International Consolidated Airlines Group (LSE: IAG) shares have seen a notable decline, dropping from a post-pandemic peak of 438p on January 7, 2026, to around 410p as of January 20. This decline translates to a year-to-date loss of 0.8%, prompting investors to reconsider the factors influencing the stock’s performance.
Understanding the decline in IAG’s share price reveals several underlying pressures. A primary factor is the increase in oil prices, which have risen due to geopolitical tensions, particularly involving actions by the United States related to Venezuela and Iran. While analysts at Bernstein continue to express confidence in IAG’s strong position in the North Atlantic market, the rising oil costs have unsettled investors.
Weak performance in the North American and European markets during the third quarter of 2025 has compounded these concerns. Passenger revenue per available seat kilometer fell by 7.1% in North America and 6% in Europe, contributing to a negative sentiment surrounding the airline’s stock.

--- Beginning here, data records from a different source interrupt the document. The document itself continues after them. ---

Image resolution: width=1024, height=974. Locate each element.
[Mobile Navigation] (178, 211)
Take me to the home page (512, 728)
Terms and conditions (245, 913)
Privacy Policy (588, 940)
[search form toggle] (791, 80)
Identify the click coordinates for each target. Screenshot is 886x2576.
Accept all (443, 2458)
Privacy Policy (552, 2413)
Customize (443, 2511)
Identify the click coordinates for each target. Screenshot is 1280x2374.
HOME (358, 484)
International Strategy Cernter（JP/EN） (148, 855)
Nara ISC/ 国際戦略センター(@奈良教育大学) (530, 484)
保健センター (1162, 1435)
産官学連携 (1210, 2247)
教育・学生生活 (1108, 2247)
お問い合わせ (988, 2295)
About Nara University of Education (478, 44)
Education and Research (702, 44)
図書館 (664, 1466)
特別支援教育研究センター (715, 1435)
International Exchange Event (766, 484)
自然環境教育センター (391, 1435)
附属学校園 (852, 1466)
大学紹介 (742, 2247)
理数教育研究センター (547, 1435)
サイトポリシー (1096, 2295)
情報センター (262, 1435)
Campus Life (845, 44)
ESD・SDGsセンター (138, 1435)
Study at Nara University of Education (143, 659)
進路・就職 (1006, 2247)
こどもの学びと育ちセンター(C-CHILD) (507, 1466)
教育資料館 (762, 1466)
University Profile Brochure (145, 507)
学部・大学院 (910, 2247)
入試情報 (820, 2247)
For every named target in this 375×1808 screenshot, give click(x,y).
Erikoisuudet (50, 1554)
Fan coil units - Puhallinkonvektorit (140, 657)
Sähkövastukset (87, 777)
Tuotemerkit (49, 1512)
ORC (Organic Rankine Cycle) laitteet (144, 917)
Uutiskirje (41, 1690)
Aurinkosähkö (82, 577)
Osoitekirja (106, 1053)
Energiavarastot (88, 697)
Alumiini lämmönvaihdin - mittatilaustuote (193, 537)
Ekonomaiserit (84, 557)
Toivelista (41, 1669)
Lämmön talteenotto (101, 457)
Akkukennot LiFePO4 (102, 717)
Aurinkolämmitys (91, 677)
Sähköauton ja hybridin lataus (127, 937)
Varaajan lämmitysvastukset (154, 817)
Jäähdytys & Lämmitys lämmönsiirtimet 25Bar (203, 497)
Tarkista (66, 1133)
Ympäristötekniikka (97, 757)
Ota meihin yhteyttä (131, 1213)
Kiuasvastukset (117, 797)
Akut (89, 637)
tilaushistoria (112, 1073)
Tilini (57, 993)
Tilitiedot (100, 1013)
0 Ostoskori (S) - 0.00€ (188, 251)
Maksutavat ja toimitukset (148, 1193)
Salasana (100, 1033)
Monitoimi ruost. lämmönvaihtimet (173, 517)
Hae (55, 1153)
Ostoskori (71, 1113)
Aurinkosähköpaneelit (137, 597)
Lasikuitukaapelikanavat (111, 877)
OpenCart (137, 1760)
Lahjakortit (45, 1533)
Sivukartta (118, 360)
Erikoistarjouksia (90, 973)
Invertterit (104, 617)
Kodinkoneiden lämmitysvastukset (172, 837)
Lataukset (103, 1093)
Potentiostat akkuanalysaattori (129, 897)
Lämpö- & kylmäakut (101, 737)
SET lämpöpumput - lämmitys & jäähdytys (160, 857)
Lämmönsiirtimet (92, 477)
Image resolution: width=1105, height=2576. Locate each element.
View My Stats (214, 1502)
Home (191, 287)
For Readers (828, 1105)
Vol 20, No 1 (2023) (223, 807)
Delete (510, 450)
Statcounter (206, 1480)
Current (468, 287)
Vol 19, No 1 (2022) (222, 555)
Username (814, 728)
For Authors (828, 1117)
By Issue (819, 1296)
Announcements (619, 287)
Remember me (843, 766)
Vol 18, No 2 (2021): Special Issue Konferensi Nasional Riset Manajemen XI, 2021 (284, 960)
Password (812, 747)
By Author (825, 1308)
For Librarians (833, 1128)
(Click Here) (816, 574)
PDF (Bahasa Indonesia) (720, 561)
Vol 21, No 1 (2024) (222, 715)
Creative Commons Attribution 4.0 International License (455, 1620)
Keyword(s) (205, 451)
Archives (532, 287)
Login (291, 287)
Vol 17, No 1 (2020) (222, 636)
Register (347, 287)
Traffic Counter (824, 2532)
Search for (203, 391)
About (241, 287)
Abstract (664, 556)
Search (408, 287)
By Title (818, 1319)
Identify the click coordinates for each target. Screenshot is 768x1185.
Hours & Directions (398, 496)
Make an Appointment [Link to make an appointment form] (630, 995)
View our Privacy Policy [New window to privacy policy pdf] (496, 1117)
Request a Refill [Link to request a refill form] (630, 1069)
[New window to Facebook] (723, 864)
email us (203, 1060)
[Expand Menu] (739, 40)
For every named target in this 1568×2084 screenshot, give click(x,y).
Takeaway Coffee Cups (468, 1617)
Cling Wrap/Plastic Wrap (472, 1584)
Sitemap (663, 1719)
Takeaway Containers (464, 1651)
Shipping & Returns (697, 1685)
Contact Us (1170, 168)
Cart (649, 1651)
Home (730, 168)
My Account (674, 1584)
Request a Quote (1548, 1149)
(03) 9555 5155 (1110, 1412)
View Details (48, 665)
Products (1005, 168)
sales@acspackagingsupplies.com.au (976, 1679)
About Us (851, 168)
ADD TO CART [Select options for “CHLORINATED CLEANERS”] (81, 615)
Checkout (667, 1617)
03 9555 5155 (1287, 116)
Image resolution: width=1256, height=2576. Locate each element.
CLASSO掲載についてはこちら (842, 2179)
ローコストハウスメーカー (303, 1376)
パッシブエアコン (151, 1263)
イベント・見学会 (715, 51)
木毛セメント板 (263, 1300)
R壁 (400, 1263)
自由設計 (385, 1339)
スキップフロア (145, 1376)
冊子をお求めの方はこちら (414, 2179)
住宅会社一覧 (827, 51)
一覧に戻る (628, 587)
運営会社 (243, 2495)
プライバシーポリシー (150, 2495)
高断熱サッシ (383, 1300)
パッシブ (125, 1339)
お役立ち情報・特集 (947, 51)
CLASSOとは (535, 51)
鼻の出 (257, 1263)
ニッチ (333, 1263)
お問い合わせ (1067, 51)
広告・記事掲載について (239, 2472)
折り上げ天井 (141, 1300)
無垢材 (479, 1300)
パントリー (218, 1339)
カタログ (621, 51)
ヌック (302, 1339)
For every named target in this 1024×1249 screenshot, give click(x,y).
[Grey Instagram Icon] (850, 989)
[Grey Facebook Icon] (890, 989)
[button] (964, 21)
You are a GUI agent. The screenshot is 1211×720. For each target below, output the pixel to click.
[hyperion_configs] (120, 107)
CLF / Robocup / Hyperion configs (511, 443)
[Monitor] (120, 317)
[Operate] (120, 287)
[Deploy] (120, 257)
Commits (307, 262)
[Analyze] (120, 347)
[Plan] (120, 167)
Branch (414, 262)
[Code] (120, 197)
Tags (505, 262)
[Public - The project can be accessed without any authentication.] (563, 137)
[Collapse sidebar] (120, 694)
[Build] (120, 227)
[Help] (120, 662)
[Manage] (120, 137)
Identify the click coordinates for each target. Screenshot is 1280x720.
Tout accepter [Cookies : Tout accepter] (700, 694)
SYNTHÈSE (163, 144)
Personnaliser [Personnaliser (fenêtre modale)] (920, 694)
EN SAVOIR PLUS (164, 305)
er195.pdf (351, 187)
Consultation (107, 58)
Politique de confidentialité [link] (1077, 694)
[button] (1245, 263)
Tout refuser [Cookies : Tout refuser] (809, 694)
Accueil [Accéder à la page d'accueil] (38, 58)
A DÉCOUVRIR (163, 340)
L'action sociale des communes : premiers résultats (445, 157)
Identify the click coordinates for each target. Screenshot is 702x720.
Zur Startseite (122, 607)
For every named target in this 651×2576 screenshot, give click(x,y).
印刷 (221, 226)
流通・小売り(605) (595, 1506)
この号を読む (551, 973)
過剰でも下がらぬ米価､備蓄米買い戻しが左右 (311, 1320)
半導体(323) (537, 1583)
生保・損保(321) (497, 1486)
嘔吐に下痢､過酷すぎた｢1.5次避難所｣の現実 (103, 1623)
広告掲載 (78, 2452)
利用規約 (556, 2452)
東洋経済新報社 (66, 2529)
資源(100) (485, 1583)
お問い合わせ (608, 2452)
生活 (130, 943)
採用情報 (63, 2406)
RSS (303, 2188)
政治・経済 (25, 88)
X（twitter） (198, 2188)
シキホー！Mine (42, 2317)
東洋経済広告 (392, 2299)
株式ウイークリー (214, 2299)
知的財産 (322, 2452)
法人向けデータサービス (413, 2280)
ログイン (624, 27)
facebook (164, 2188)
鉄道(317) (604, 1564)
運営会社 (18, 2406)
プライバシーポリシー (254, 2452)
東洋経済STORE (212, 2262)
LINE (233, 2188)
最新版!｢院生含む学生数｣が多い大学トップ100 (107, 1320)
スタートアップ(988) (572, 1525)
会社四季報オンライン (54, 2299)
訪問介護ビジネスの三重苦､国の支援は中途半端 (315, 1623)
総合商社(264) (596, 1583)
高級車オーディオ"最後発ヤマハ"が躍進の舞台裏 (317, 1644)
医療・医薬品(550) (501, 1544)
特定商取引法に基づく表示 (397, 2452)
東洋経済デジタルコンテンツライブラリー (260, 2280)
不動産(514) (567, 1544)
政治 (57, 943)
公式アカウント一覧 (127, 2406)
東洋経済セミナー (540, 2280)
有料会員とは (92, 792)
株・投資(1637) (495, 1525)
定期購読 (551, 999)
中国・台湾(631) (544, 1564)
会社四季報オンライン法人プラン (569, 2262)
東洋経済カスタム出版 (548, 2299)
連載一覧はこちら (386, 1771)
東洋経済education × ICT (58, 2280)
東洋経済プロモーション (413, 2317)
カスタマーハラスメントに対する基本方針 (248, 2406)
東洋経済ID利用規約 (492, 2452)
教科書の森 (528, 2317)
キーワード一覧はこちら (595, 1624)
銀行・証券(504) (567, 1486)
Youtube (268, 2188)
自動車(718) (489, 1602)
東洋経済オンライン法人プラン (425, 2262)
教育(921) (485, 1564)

Future Outlook and Potential for Recovery
Looking ahead, there could be potential for a rebound in IAG shares, contingent on several factors. The airline’s performance in 2025 was buoyed by a significant share buyback program totaling €1 billion and impressive profit growth. Expectations are high for the upcoming earnings report scheduled for February 27, where analysts anticipate a new buyback announcement, potentially up to €2 billion.
If oil prices stabilize or decrease, this would further enhance the stock’s recovery potential. Analysts maintain a generally optimistic outlook, with an average price target of 492.77p, indicating that growth is possible from the current price. Upgrades from firms such as Morgan Stanley, which has given IAG an Overweight rating, reflect confidence in the airline’s financial health and the sustained demand for air travel.
Despite these positive indicators, IAG faces significant risks. Economic downturns in key markets, including the UK, Eurozone, and the United States, may dampen travel demand. While the airline’s financials remain robust, the extraordinary gains realized during the post-pandemic recovery may be challenging to replicate in 2026.
Technical Analysis of IAG’s Stock Performance
The current IAG share price is testing a crucial support level near the psychological mark of 400p. The stock’s Relative Strength Index (RSI) stands at approximately 48, indicating that it is neither overbought nor oversold, but exhibits a slightly negative sentiment in the short term. Should the share price dip below the 50-day Simple Moving Average (SMA) level of 402.28p, it could potentially fall to around 390p, a level where it had previously consolidated in late 2025.
Further declines could see the stock drop to the 380p level if downward momentum intensifies. Conversely, key resistance is identified at the 10-day SMA of 418.36p, with a significant barrier at the 435p level.
In summary, while the IAG share price faces immediate pressure from rising oil prices and sluggish market performance, analysts remain hopeful for a recovery, particularly with a substantial earnings announcement on the horizon. Investors will be closely monitoring upcoming developments to gauge the airline’s trajectory in the coming months.